Al Jazeera’s Imran Khan, reporting from the Iraqi capital, said Carter’s comments illicited anger in Baghdad.
“Iraqi officials are blaming the US for not delivering crucial weapons well before ISIL mounted their offensive. According to them, the US could have stopped the fall of Mosul,” he said.
Carter’s comments were rejected by a senior Iraqi lawmaker, Hakim al-Zamili, who said the Pentagon chief’s comments were “unrealistic and baseless”.
Zamili, who heads the Iraqi parliamentary defence and security committee, said the US should bear much of the blame for Ramadi’s fall for its failure to provide “good equipment, weapons and aerial support” to the soldiers.
He said the US military was seeking to “throw the blame on somebody else”, the Associated Press news agency reported.
Carter said that the US was continuing to provide air strikes and supply Iraqi forces with training and equipment, but Washington was keeping a close watch on the situation.
“Air strikes are effective, but neither they nor anything we can do can substitute for the Iraqis’ will to fight,” Carter said.
“They’re the ones who have to beat ISIL and then keep them beat.
“If there comes a time when we need to change the kinds of support we’re giving to the Iraqi forces, we’ll make that recommendation.”
The spat between the allies comes as Iraqi government forces backed by thousands of Shia militias mobilised in Anbar province in a bid to counter the offensive by ISIL.
Kareem al-Nouri, a spokesman for the Popular Mobilisation Forces, an umbrella organisation of Shia militiamen, told Al Jazeera it was “hard to predict the timetable” for the battle.
“There’s no doubt it will be difficult but it will be easier than the fight in Diyala and Salahuddin provinces. In Anbar, there’s open terrain and it’s easier to spot the enemy. For now our focus is setting up defensive lines,” he said.

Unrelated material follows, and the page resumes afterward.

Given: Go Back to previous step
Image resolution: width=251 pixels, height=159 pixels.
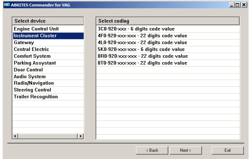Looking at the screenshot, I should click(152, 150).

Iraqi security forces said they had retaken the town of Husaybah, about 10km east of Ramadi, the provincial capital of Anbar province.
However, sources told Al Jazeera that ISIL fighters were still able to mount attacks on the town, and killed 27 people, including army soldiers and Shia militiamen, in two suicide attacks.
Husaybah is part of the Khaldiya district, which is strategic in the government’s offensive against ISIL.